### Assignment
Pull every line containing the word "accomplish" from the records.

*** Opening Recorded information ***

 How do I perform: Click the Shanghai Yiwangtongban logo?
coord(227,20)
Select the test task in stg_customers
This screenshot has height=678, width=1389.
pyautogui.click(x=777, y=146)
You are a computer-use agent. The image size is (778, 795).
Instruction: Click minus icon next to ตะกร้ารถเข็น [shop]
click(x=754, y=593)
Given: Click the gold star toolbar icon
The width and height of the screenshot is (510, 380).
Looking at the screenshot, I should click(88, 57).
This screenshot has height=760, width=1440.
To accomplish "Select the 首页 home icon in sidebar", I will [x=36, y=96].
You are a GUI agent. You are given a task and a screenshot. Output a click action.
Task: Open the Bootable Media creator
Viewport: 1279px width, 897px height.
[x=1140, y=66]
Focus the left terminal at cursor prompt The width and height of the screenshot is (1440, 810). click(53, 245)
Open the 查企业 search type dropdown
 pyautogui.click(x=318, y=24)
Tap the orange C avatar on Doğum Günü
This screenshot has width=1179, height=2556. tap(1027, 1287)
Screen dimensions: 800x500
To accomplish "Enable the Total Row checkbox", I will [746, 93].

*** Closing Recorded information ***

### Solution to this exercise
To accomplish "Select the 首页 home icon in sidebar", I will [x=36, y=96].
To accomplish "Enable the Total Row checkbox", I will [746, 93].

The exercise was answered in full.